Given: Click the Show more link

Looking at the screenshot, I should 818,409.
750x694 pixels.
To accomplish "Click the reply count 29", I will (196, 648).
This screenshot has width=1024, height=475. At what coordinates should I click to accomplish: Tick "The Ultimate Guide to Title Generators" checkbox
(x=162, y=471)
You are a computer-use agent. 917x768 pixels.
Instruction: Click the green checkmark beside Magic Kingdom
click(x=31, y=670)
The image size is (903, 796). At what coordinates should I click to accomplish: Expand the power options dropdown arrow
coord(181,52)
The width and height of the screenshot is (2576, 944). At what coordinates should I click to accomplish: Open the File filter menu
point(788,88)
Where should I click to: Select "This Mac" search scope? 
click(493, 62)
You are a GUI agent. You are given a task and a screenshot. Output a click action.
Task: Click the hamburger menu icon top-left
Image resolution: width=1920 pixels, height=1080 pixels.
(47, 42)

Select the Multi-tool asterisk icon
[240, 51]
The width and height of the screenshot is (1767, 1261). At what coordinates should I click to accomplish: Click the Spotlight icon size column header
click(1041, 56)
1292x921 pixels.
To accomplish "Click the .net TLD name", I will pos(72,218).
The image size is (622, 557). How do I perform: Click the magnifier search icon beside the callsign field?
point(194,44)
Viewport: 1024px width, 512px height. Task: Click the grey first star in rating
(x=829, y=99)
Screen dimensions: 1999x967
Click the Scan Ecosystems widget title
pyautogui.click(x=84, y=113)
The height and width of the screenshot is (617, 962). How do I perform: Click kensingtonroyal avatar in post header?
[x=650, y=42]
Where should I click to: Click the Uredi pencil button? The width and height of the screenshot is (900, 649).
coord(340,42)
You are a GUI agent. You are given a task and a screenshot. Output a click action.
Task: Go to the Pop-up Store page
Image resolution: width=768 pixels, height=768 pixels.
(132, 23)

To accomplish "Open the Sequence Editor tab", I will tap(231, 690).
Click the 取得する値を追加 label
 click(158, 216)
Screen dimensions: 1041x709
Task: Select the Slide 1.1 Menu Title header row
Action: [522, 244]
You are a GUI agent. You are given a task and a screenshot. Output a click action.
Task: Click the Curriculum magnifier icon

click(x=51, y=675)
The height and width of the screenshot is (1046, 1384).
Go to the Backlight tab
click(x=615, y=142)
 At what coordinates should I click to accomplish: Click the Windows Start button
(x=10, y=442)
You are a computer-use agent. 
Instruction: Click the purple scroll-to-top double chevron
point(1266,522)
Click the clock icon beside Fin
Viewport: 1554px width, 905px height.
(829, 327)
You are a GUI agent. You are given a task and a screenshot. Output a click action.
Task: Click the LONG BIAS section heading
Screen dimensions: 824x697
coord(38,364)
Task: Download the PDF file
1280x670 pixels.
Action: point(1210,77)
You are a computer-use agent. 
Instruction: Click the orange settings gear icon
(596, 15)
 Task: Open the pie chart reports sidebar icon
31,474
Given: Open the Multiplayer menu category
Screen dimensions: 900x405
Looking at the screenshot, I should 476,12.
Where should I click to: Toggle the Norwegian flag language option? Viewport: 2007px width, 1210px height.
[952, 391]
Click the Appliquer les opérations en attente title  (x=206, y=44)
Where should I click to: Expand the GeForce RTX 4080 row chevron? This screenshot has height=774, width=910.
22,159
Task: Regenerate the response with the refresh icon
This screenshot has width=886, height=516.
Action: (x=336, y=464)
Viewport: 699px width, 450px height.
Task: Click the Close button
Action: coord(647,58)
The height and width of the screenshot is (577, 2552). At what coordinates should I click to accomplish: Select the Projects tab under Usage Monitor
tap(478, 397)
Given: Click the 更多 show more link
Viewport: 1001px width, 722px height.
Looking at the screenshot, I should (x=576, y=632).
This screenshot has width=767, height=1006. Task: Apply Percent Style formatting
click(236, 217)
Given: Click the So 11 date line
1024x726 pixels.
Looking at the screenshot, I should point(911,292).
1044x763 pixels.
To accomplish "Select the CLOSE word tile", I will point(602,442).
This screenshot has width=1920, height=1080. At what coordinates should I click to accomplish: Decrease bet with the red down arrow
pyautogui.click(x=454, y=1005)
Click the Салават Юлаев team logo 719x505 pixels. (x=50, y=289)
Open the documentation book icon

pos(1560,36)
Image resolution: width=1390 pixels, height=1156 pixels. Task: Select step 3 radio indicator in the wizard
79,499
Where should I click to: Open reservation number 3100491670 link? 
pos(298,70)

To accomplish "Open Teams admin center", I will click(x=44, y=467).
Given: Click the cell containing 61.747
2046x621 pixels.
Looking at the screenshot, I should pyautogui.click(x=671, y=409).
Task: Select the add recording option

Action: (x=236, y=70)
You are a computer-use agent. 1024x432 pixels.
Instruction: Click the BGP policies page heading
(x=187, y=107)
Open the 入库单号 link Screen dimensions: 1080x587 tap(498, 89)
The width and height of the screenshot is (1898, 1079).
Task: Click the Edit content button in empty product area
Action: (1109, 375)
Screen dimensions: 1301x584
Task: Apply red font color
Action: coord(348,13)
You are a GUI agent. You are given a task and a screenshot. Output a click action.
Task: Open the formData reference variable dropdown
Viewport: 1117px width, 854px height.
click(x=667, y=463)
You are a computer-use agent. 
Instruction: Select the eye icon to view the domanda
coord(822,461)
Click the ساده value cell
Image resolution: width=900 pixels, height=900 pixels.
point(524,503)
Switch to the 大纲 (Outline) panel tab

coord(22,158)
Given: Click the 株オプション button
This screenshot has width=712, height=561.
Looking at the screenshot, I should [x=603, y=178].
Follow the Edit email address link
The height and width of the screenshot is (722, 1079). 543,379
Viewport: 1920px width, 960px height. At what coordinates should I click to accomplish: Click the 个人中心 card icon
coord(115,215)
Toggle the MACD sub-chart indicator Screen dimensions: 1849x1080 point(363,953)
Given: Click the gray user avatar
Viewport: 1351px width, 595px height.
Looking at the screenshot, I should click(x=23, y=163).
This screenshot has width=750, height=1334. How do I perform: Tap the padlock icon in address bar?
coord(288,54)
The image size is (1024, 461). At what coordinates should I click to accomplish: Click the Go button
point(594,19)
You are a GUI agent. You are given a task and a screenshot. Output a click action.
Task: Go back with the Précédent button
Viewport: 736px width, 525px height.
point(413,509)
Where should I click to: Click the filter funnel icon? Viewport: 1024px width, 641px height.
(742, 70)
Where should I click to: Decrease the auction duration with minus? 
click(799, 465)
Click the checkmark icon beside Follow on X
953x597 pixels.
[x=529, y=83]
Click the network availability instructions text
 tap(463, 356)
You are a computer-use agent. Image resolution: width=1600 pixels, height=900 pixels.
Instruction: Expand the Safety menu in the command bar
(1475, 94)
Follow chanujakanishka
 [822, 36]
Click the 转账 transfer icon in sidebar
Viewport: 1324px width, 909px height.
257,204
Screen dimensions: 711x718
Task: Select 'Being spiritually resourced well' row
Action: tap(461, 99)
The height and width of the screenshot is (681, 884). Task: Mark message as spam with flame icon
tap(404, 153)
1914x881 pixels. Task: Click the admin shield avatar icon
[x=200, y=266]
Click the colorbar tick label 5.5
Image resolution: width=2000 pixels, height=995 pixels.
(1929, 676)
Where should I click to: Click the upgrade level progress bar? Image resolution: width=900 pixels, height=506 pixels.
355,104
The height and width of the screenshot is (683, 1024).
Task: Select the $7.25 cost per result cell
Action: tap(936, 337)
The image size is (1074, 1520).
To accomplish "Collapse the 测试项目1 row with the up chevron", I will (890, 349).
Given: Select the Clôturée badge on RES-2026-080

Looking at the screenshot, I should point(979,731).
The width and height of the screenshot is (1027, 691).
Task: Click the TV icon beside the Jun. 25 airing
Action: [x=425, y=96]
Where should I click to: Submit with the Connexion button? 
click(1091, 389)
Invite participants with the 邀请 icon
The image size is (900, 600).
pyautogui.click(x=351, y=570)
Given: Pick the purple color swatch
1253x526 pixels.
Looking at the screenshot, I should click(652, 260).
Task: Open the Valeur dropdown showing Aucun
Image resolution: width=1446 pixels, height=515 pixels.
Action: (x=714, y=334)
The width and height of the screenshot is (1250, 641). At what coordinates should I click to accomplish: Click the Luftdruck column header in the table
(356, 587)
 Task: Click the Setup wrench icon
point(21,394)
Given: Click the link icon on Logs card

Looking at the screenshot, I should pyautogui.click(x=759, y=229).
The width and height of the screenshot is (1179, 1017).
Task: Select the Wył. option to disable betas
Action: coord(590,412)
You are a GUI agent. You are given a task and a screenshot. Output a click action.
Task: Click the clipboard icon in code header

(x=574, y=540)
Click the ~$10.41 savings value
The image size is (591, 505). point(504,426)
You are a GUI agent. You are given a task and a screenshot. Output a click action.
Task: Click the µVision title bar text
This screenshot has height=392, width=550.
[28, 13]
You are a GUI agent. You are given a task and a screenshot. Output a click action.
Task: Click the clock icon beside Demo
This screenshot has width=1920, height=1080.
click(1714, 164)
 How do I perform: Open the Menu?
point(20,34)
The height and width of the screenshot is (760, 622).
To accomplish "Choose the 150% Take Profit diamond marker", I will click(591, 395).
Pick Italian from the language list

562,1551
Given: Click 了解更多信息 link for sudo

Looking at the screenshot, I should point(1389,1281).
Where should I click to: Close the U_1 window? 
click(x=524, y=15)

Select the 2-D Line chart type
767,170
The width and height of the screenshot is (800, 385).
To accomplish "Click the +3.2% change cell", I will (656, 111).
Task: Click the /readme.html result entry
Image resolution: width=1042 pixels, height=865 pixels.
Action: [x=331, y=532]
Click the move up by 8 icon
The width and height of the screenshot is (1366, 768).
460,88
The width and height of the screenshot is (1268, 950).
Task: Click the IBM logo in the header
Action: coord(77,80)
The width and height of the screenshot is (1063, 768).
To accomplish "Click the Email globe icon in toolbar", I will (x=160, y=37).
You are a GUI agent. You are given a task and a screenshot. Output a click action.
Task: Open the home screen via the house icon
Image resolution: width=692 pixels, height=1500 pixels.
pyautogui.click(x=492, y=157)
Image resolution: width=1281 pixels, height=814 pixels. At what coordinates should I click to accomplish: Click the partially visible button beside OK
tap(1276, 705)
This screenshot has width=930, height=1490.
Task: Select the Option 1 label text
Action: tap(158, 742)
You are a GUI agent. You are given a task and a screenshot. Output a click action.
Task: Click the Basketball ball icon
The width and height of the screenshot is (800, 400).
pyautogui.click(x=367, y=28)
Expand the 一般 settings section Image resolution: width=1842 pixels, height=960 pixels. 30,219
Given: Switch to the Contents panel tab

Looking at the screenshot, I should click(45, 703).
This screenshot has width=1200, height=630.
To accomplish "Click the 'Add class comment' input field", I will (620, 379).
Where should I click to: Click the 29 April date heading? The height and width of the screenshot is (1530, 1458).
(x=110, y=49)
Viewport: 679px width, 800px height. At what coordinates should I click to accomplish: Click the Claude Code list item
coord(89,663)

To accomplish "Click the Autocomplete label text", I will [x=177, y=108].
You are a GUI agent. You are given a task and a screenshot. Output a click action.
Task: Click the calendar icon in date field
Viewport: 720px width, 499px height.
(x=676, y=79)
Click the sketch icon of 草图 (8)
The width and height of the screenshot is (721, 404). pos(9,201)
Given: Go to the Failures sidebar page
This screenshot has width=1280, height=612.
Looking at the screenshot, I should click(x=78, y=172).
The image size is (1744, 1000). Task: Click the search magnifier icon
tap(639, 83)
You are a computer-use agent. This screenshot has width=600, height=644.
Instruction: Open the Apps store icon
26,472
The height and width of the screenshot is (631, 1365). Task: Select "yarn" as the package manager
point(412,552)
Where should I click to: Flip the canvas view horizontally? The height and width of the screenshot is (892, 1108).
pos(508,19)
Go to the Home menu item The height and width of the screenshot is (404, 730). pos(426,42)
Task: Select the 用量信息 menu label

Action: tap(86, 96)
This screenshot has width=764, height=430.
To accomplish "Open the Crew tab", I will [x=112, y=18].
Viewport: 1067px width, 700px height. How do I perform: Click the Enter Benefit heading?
#####
[REQUIRED WORK] Retype the portion of the data above that starts on the line with "Instruction: Click the BGP" and finishes on the line with "Given: Click the 株オプション button", including both of those lines.

[SOLUTION TO THE EXERCISE]
Instruction: Click the BGP policies page heading
(x=187, y=107)
Open the 入库单号 link Screen dimensions: 1080x587 tap(498, 89)
The width and height of the screenshot is (1898, 1079).
Task: Click the Edit content button in empty product area
Action: (1109, 375)
Screen dimensions: 1301x584
Task: Apply red font color
Action: coord(348,13)
You are a GUI agent. You are given a task and a screenshot. Output a click action.
Task: Open the formData reference variable dropdown
Viewport: 1117px width, 854px height.
click(x=667, y=463)
You are a computer-use agent. 
Instruction: Select the eye icon to view the domanda
coord(822,461)
Click the ساده value cell
Image resolution: width=900 pixels, height=900 pixels.
point(524,503)
Switch to the 大纲 (Outline) panel tab

coord(22,158)
Given: Click the 株オプション button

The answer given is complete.